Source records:
____

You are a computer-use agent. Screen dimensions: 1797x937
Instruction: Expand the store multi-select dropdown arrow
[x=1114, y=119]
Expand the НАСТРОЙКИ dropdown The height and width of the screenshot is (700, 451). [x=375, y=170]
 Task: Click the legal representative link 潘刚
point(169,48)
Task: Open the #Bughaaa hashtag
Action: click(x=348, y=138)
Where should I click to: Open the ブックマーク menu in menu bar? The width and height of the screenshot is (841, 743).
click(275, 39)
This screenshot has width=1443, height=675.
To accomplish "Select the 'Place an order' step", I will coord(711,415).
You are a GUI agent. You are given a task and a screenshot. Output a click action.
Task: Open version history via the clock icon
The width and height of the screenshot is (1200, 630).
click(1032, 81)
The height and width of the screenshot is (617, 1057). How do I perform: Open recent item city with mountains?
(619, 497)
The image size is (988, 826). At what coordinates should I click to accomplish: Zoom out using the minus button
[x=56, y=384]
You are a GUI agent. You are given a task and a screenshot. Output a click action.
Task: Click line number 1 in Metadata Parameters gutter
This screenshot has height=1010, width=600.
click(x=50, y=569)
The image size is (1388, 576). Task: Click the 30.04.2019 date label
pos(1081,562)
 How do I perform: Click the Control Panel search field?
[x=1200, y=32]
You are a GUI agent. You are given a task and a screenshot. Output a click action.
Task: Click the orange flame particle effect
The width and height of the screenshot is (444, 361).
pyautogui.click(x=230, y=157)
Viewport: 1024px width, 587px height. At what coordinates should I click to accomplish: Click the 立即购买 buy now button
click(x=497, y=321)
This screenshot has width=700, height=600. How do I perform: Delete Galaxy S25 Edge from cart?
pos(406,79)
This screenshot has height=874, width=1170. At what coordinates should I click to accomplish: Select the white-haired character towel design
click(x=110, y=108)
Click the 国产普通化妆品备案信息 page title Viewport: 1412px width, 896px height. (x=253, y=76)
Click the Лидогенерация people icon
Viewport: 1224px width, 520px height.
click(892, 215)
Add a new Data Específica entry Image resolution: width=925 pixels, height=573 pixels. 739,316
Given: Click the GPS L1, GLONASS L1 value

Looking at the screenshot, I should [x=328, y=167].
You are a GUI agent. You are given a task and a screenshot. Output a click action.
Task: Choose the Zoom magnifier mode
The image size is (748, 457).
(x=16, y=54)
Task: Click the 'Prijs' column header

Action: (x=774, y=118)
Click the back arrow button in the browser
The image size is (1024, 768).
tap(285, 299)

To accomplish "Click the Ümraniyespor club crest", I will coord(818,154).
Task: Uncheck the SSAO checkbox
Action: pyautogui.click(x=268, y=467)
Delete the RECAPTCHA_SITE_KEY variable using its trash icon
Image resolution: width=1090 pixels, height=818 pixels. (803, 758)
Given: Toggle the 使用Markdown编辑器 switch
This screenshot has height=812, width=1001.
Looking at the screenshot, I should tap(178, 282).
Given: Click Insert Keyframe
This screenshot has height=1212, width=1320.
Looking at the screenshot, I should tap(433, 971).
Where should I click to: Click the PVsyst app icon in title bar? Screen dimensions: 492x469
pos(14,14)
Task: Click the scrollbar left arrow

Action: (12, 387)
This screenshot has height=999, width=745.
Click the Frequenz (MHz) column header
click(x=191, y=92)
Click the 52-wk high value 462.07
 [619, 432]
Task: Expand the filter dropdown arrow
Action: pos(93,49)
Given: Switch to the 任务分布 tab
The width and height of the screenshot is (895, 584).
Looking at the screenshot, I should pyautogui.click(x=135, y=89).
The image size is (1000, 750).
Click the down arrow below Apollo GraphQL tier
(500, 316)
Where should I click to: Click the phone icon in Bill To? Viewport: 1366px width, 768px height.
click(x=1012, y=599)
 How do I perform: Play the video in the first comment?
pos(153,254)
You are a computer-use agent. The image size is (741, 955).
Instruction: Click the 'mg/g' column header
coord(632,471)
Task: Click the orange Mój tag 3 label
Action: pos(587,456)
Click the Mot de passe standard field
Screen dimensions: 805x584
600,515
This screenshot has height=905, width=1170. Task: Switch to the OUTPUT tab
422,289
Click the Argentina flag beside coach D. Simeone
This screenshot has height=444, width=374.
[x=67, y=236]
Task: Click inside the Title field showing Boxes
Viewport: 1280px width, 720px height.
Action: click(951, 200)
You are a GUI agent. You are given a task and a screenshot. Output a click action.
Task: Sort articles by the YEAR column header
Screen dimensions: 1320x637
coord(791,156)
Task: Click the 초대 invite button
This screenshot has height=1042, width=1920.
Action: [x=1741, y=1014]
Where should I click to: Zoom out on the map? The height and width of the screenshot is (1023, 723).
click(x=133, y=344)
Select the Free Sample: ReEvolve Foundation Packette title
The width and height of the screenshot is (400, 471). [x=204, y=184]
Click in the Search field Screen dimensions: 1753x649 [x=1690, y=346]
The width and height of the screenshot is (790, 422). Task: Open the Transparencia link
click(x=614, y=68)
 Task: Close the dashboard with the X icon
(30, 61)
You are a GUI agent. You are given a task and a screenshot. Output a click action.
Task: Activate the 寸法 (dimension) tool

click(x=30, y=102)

____

## Exercise instructions
Using the records above, copy word for word the line with "The image size is (1000, 750).", the line with "Task: Click inside", and every line between them.

## Result for this exercise
The image size is (1000, 750).
Click the down arrow below Apollo GraphQL tier
(500, 316)
Where should I click to: Click the phone icon in Bill To? Viewport: 1366px width, 768px height.
click(x=1012, y=599)
 How do I perform: Play the video in the first comment?
pos(153,254)
You are a computer-use agent. The image size is (741, 955).
Instruction: Click the 'mg/g' column header
coord(632,471)
Task: Click the orange Mój tag 3 label
Action: pos(587,456)
Click the Mot de passe standard field
Screen dimensions: 805x584
600,515
This screenshot has height=905, width=1170. Task: Switch to the OUTPUT tab
422,289
Click the Argentina flag beside coach D. Simeone
This screenshot has height=444, width=374.
[x=67, y=236]
Task: Click inside the Title field showing Boxes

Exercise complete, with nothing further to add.